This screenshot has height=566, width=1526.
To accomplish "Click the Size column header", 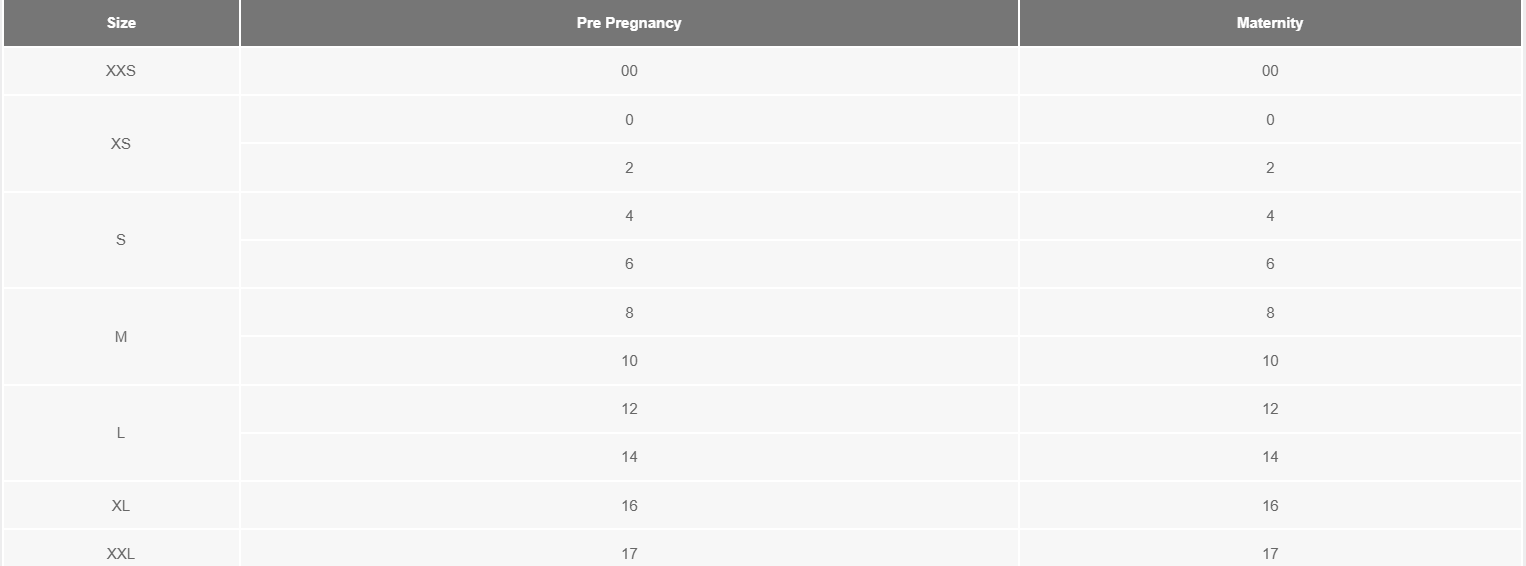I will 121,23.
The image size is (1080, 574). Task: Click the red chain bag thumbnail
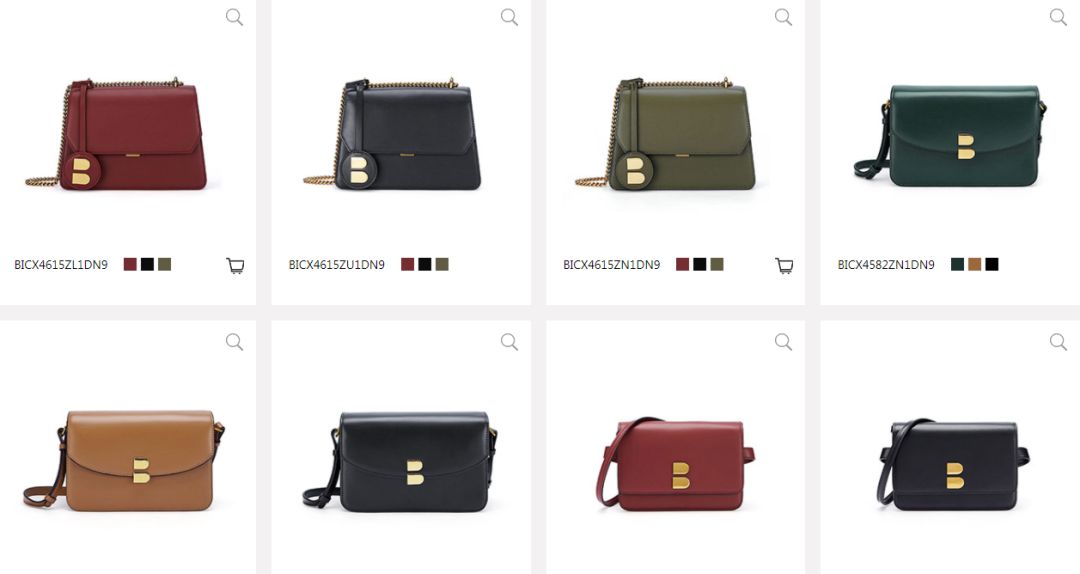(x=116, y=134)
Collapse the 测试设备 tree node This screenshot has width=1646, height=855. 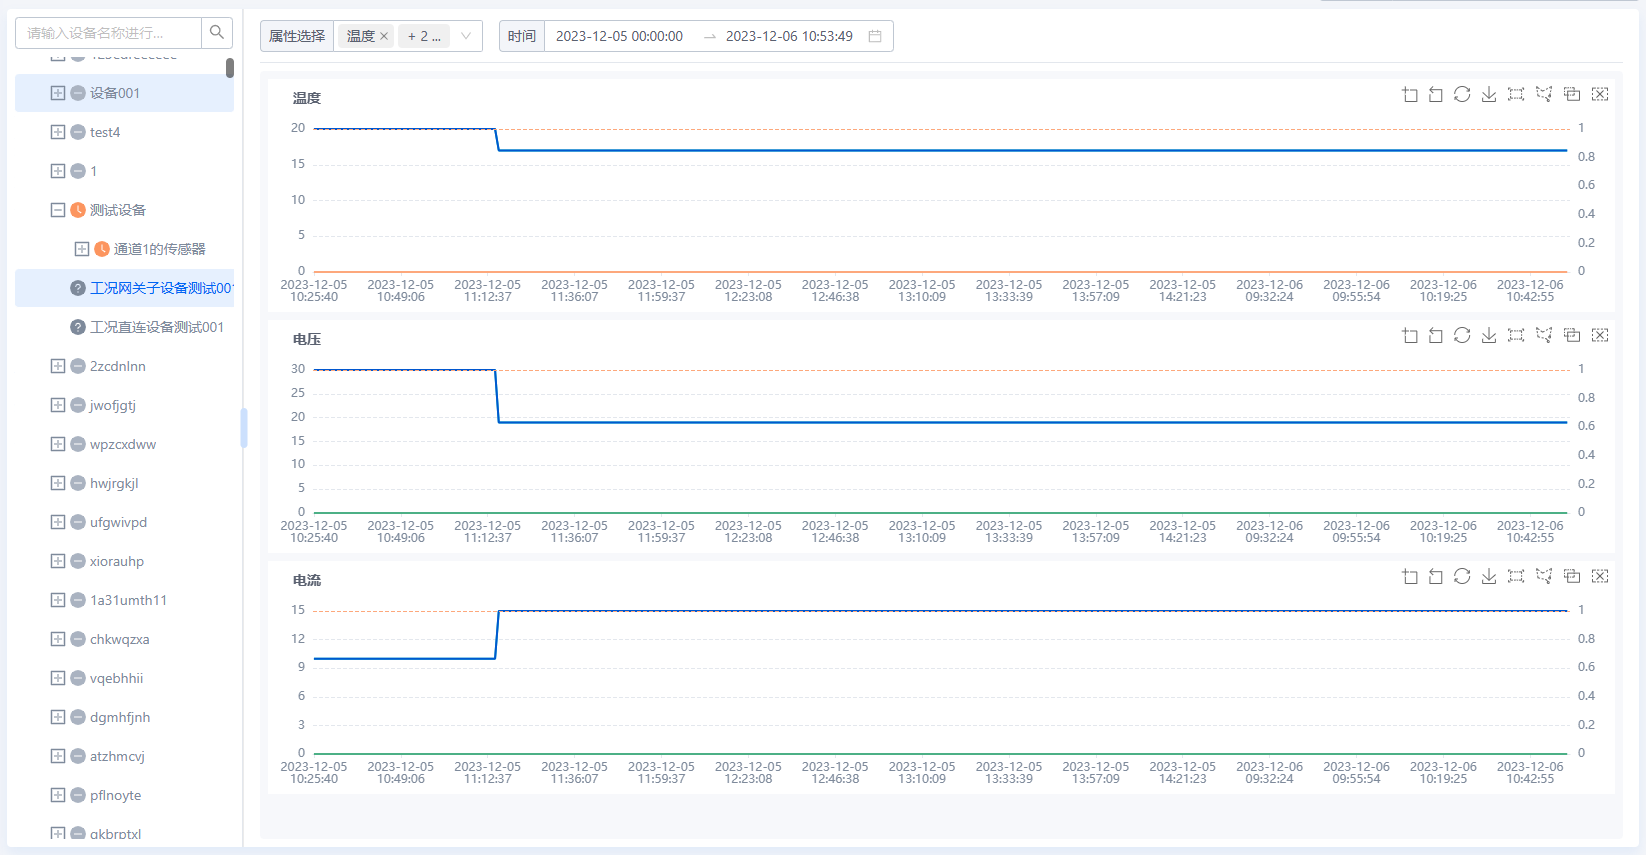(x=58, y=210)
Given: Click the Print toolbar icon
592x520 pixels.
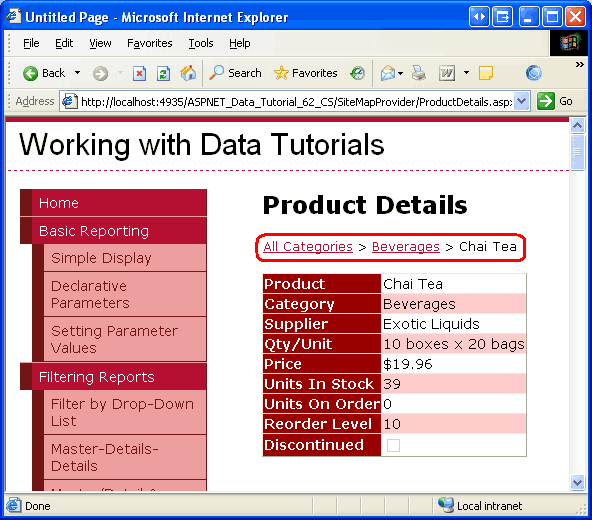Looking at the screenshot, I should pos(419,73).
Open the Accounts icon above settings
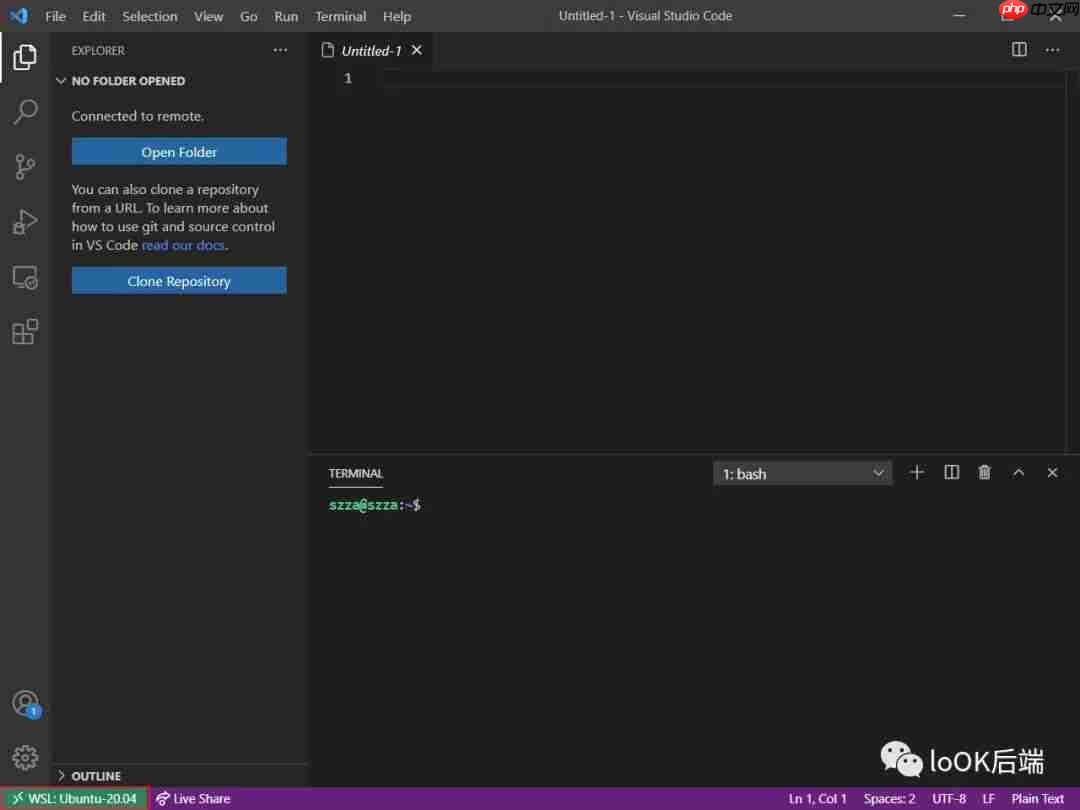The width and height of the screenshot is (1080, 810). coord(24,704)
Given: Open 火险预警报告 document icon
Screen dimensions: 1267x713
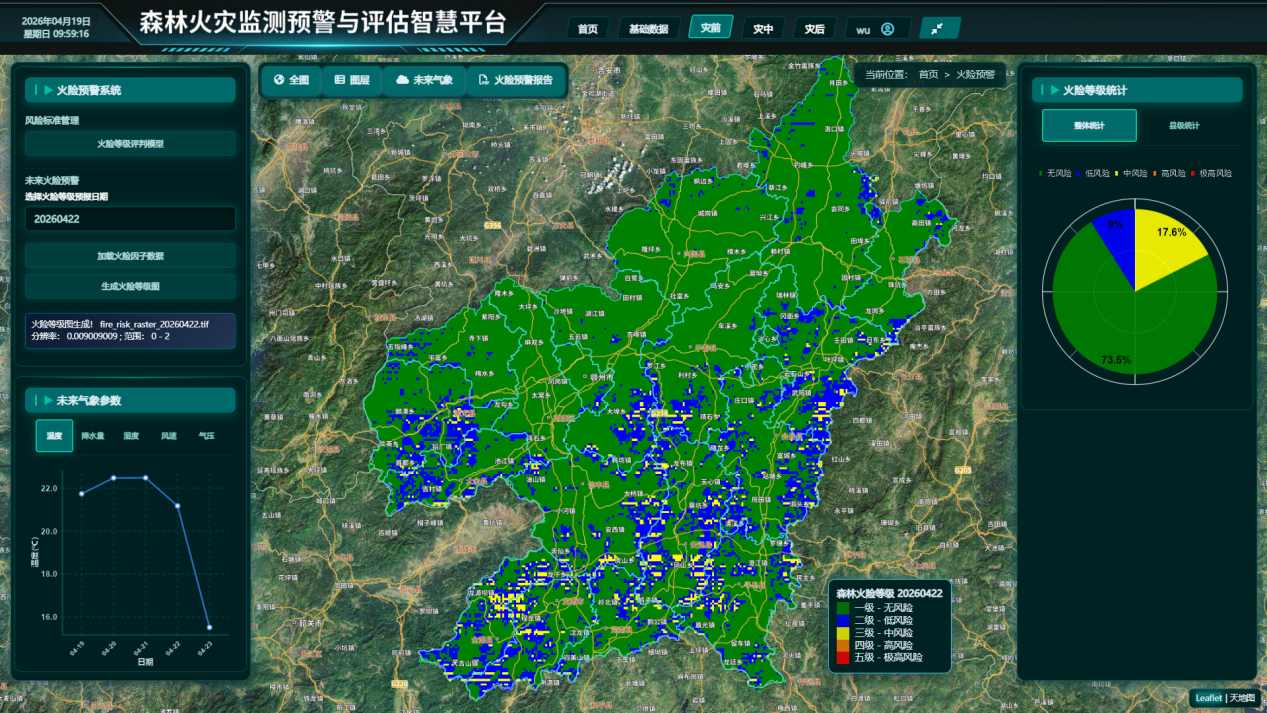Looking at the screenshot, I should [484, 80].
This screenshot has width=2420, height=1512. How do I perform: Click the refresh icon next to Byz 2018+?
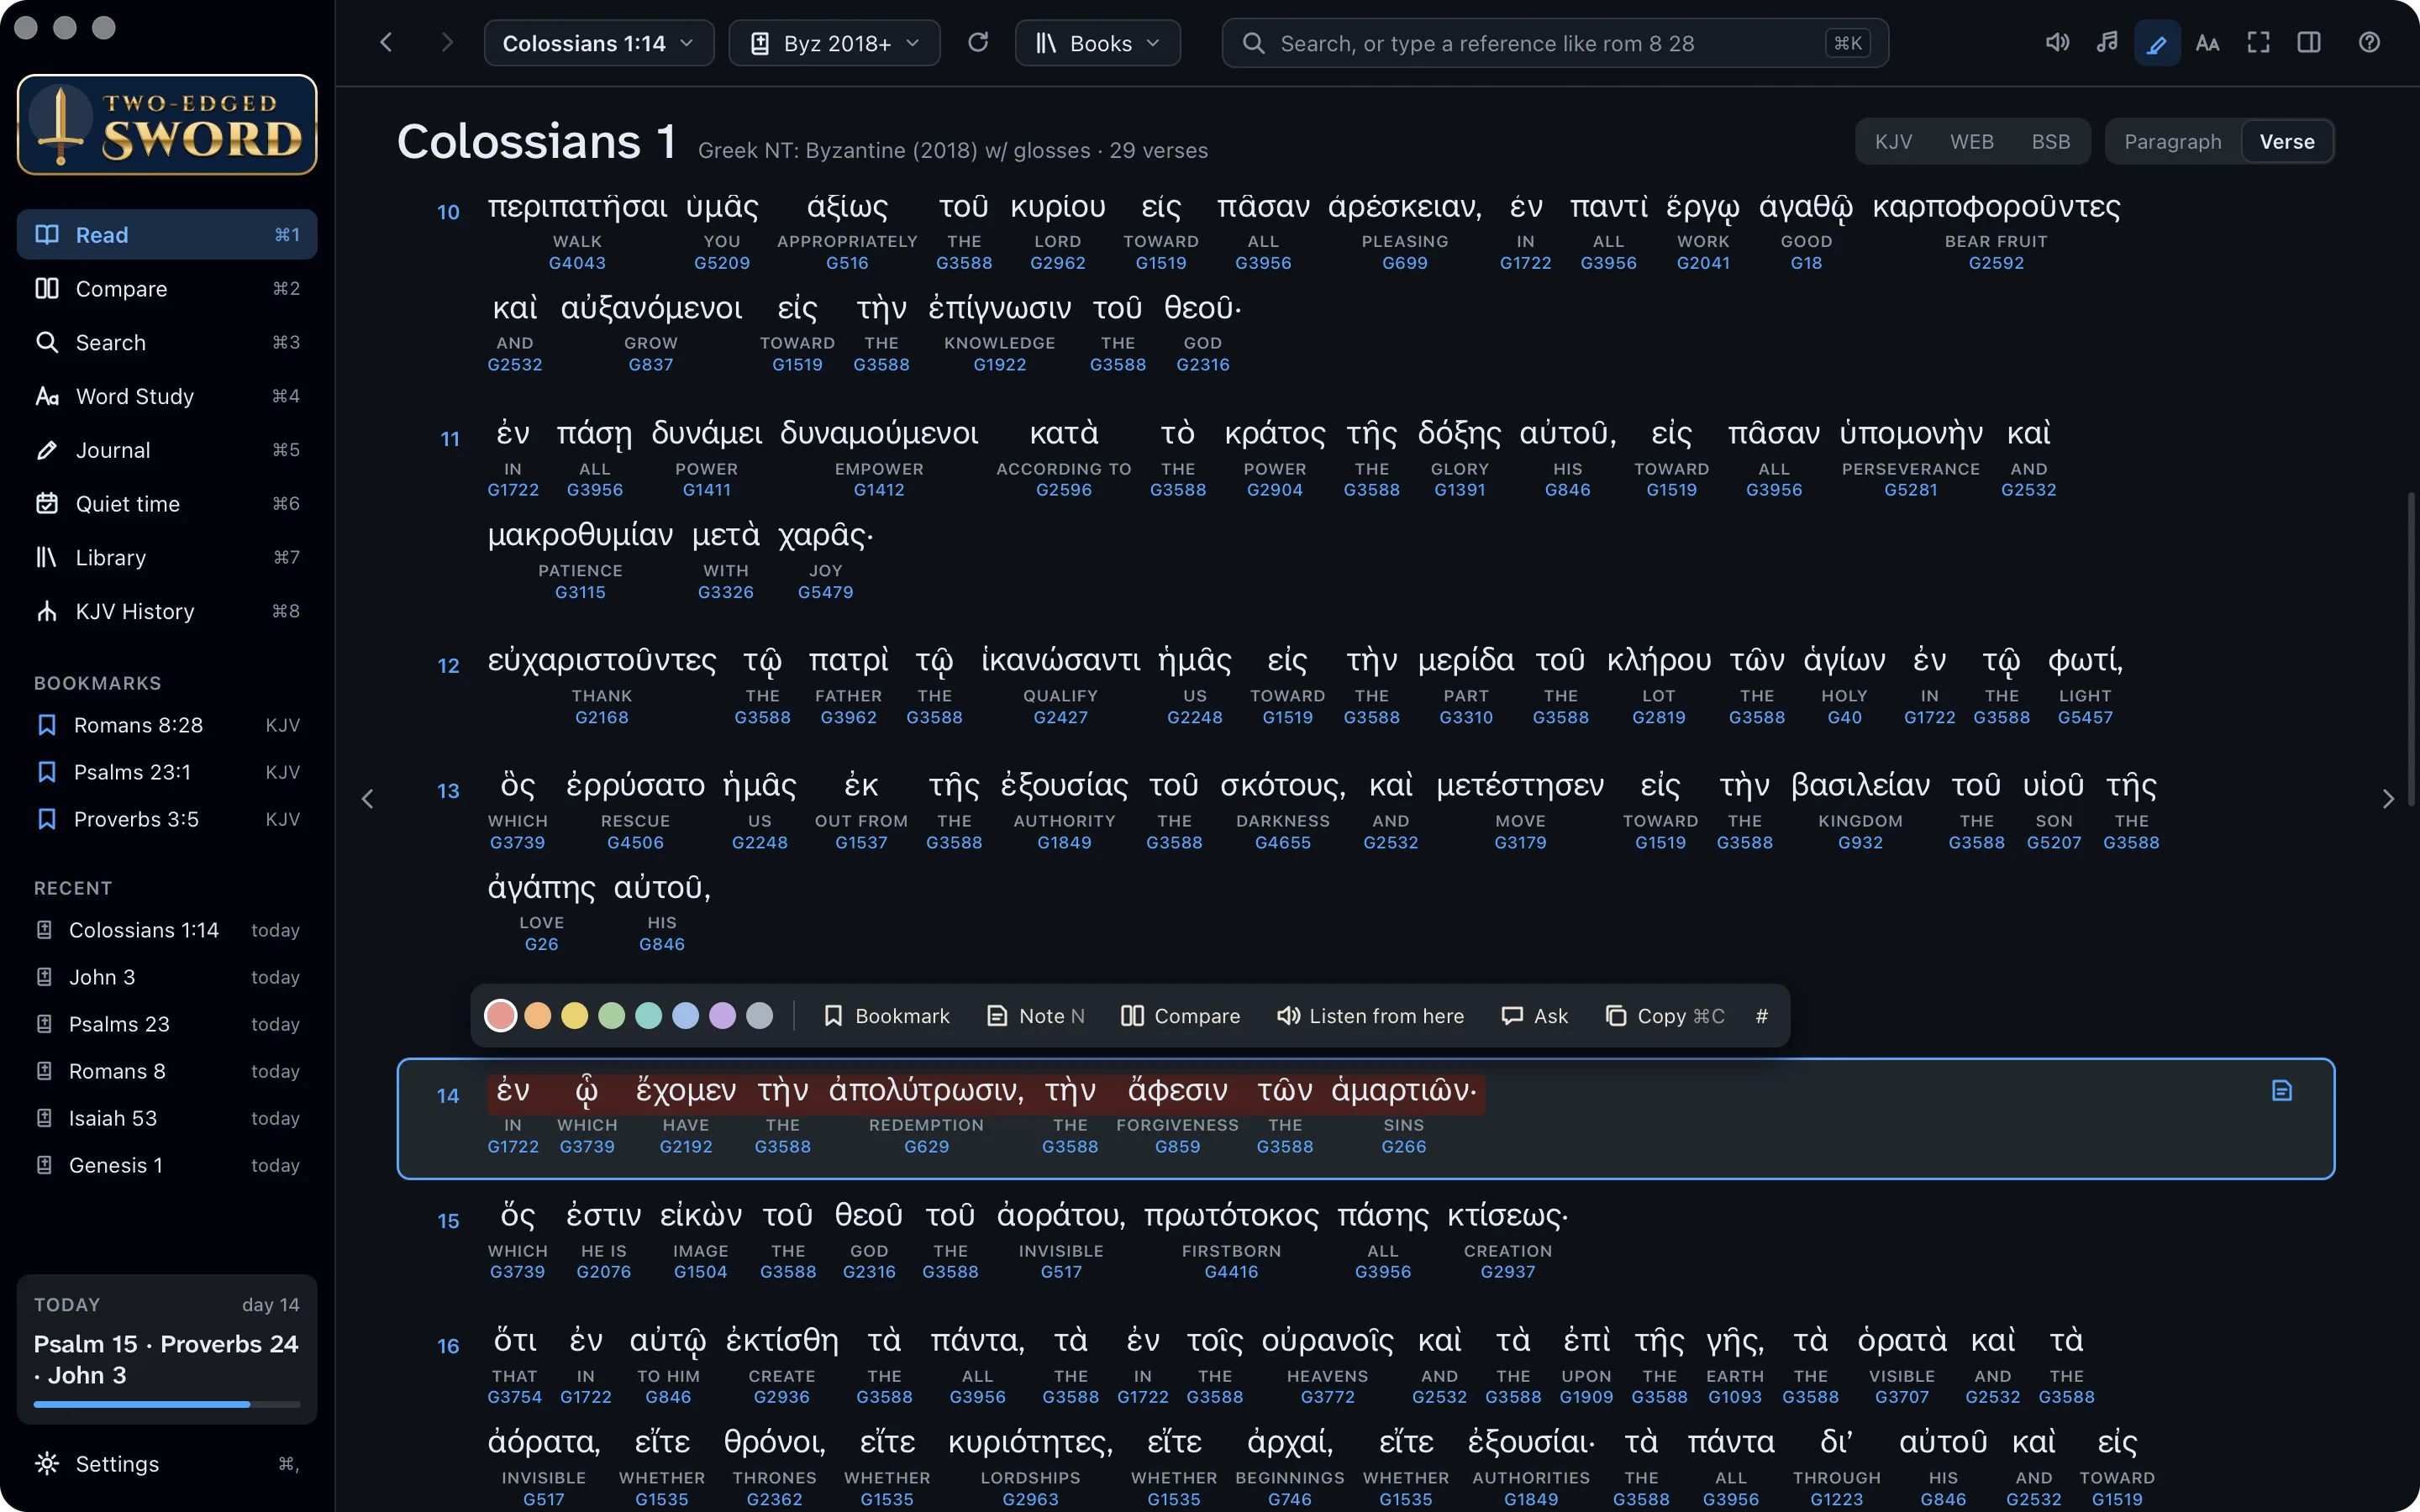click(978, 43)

◆ **TASK TO CARRY OUT**
Leave out the pictures and repeat exactly the lines from the one containing "Given: Click the Print toolbar icon" through the last line of the entries.

◆ **RESPONSE AREA**
Given: Click the Print toolbar icon
592x520 pixels.
Looking at the screenshot, I should pos(419,73).
Open the Accounts icon above settings
The width and height of the screenshot is (1080, 810). coord(24,704)
Given: Open 火险预警报告 document icon
Screen dimensions: 1267x713
Looking at the screenshot, I should [484, 80].
This screenshot has width=2420, height=1512. How do I perform: Click the refresh icon next to Byz 2018+?
click(978, 43)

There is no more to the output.